And Viking Bastard... the historical facts had nothing at all to do with the movie. This is kinda bad, since they advertised it as a historically accurate version.

Oh, and then there was that ice lake scene. There was so much simply wrong with it. First, the knights are out of range for the Saxons' short bows. However, when they get to the midpoint of the lake, they pull out crossbows, which would've had a range far beyond the short bows. They also endeavour to keep tight ranks, on an icy lake where the last thing you want to do is concentrate a lot of weight in one spot.

Ah... King Arthur... The movie I love to hate.
 


Andre La Roche said:
Go watch Training Day and you and Fuqua will be settled.
Hey, Training Day was baaaadassss, no argument there.
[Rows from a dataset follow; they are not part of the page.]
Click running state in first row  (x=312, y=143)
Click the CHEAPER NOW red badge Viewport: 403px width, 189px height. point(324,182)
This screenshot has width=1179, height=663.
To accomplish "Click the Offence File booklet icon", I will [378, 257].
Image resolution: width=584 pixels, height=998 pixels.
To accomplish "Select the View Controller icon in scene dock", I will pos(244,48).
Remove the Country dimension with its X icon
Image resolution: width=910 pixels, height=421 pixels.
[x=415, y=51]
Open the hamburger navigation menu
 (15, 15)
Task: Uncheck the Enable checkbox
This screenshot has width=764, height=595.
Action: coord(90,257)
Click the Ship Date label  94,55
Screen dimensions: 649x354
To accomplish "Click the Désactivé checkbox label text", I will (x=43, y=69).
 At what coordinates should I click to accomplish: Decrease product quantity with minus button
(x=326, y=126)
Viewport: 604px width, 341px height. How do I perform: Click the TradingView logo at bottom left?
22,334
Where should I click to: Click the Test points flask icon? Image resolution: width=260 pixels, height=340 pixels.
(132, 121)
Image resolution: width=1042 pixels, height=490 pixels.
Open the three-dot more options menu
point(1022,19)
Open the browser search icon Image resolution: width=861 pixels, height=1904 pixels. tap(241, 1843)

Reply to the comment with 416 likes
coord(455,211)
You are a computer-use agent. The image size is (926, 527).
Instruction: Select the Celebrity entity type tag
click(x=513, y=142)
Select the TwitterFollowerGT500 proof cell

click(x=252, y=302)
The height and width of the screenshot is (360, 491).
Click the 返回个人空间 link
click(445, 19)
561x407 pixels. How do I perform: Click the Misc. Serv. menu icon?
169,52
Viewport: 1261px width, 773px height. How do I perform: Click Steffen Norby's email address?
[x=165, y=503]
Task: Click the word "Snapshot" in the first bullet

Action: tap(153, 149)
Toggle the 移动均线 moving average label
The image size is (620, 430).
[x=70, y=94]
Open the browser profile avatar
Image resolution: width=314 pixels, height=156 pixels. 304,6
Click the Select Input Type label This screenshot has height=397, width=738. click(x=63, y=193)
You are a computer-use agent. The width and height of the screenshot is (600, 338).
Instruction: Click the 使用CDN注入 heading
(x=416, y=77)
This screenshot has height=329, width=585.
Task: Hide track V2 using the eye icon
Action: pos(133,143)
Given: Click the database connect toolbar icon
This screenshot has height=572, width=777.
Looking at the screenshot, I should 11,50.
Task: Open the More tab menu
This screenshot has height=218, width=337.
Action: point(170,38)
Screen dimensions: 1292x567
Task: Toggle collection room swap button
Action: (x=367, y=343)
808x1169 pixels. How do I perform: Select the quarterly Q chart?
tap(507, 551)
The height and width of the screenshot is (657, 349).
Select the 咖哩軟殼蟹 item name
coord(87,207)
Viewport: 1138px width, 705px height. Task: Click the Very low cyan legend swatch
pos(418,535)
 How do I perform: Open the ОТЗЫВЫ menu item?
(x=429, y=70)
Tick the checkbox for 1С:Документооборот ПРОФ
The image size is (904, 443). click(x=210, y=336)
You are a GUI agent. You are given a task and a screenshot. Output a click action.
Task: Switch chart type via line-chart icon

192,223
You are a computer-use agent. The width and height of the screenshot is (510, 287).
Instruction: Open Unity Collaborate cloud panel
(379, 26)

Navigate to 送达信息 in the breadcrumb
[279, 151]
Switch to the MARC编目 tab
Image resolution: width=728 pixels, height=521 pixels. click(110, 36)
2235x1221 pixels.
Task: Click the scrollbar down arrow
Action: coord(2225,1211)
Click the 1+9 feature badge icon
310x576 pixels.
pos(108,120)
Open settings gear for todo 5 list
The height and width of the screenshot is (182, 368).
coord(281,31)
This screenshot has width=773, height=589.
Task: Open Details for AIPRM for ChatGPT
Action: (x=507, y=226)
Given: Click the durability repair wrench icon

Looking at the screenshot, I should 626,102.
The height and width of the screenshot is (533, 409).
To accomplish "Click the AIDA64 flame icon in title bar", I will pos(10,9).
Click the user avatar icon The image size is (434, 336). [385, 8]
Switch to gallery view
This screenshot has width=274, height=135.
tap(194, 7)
It makes me wonder, though, what exactly Jerry Bruckheimer saw in Training Day that made him say "Let's give this guy a period epic, quick!"

Sometimes being typecast (or typedirected, or whatever) ain't a bad thing.
 


As a movie about "ARTHUR" I knew this movie would blow monkey poop. And it does.

As a general "fantasy sword" flick, it's mildly watchable. Just ignore anything about "timeline issues" and "Arthurian characters and plot" and you'll be fine.
 


Captain Tagon said:
I went into seeing King Arthur with the intent of being entertained. It entertained me, so I was happy.

Bingo.

I let the historical inaccuracies bother me for about two minutes and decided, "To hell with it. Enjoy."

The fight scenes were still a little long for my taste. I thought I was watching the third Matrix movie again. When fight scenes start to go past 10 minutes, you've lost your point.